- Relator(a)
- Ministro Joel Ilan Paciornik
- Órgão julgador
- Quinta Turma
- Data do julgamento
- 30/11/2023
- Data de publicação
- 06/12/2023
STJ – Acórdão, Rel. Ministro Joel Ilan Paciornik, Quinta Turma, j. 30/11/2023, p. 06/12/2023
AGRAVO REGIMENTAL NO HABEAS CORPUS. TRÁFICO ILÍCITO DE ENTORPECENTES. NULIDADE DA BUSCA PESSOAL. INOCORRÊNCIA. FUNDADA SUSPEITA. PRETENSÃO DE ANÁLISE DE VIOLAÇÃO DO DIREITO AO SILÊNCIO E DE APLICAÇÃO DA MINORANTE DO § 4º DO ART. 33 DA LEI N. 11.343/06 COM O CONSEQUENTE ABRANDAMENTO DO REGIME INICIAL E SUBSTITUIÇÃO DA PENA CORPORAL POR RESTRITIVAS DE DIREITOS. INOVAÇÃO RECURSAL. AGRAVO DESPROVIDO. 1. Nos termos do art. 240, § 2º, do Código de Processo Penal -CPP, para a realização de busca pessoal é necessária a presença de fundada suspeita no sentido de que a pessoa abordada esteja na posse de drogas, objetos ou papéis que constituam corpo de delito. 2. "O policiamento preventivo e ostensivo, próprio das Polícias Militares, a fim de salvaguardar a segurança pública, é dever constitucional. 4. Fugir ao avistar viatura, pulando muros, gesticular como quem segura algo na cintura e reagir de modo próprio e conhecido pela ciência aplicada à atividade policial, objetivamente, justifica a busca pessoal em via pública" (RHC 229514 AgR, Relator(a): GILMAR MENDES, Segunda Turma, julgado em 2/10/2023, PROCESSO ELETRÔNICO DJe-s/n DIVULG 20/10/2023 PUBLIC 23/10/2023). 3. A abordagem dos policiais somente ocorreu em razão de atitude suspeita do paciente, o qual, ao avistar os policiais, ficou nervoso e fugiu para dentro de um terreno baldio.
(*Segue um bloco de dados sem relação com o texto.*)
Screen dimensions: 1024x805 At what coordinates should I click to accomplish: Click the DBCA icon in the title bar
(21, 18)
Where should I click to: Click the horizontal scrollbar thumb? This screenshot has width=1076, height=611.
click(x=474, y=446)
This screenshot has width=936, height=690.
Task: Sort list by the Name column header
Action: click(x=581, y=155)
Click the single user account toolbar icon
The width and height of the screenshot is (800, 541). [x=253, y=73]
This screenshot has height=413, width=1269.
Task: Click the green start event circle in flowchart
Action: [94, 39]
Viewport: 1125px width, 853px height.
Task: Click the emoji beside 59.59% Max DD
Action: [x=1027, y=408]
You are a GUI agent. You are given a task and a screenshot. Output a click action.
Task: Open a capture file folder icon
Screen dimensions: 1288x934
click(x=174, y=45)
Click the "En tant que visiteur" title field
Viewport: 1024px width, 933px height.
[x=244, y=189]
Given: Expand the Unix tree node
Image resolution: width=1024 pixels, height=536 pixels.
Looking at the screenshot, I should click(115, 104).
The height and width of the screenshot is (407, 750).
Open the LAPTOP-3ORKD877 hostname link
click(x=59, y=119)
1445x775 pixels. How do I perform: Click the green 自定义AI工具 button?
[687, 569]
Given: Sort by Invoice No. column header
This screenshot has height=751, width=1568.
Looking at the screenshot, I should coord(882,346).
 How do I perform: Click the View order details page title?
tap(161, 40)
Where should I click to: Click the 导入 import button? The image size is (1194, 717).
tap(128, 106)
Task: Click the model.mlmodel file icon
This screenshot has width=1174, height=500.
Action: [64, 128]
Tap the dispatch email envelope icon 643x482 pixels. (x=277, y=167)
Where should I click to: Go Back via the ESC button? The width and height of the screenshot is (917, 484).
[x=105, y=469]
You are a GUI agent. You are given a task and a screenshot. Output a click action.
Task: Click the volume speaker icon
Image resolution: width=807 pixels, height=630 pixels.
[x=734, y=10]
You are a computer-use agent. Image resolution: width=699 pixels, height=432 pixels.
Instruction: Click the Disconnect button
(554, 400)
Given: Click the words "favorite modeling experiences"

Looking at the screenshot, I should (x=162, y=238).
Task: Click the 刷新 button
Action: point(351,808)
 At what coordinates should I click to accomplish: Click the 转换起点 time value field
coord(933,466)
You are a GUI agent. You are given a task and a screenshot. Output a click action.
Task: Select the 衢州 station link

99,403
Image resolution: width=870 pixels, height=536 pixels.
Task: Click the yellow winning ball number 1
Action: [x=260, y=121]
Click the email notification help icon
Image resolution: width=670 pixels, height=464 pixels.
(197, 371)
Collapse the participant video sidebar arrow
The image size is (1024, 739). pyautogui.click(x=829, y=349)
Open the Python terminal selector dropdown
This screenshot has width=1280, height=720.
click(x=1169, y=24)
Suspeita confirmada, uma vez que foram encontrados no ferro velho localizado no terreno 4.087g de maconha, 740g de cocaína, 864g de crack, além de 1.000 eppendorfs vazios. 4. Nesse contexto, a partir da leitura dos autos, verifica-se que foi constatada a existência de indícios prévios da prática da traficância, a autorizar a atuação policial, não havendo falar em nulidade da busca pessoal. 5. As questões relativas à violação ao direito ao silêncio e aplicação do redutor da pena previsto no § 4º do artigo 33 da Lei n. 11.343/06, com o consequente abrandamento do regime inicial e substituição da pena corporal por restritivas de direitos constituem inovação recursal, uma vez que não foram deduzidas na petição do habeas corpus, o que impede sua análise no presente agravo regimental. 6. Agravo regimental desprovido. (AgRg no HC n. 827.380/SP, relator Ministro Joel Ilan Paciornik, Quinta Turma, julgado em 30/11/2023, DJe de 6/12/2023.)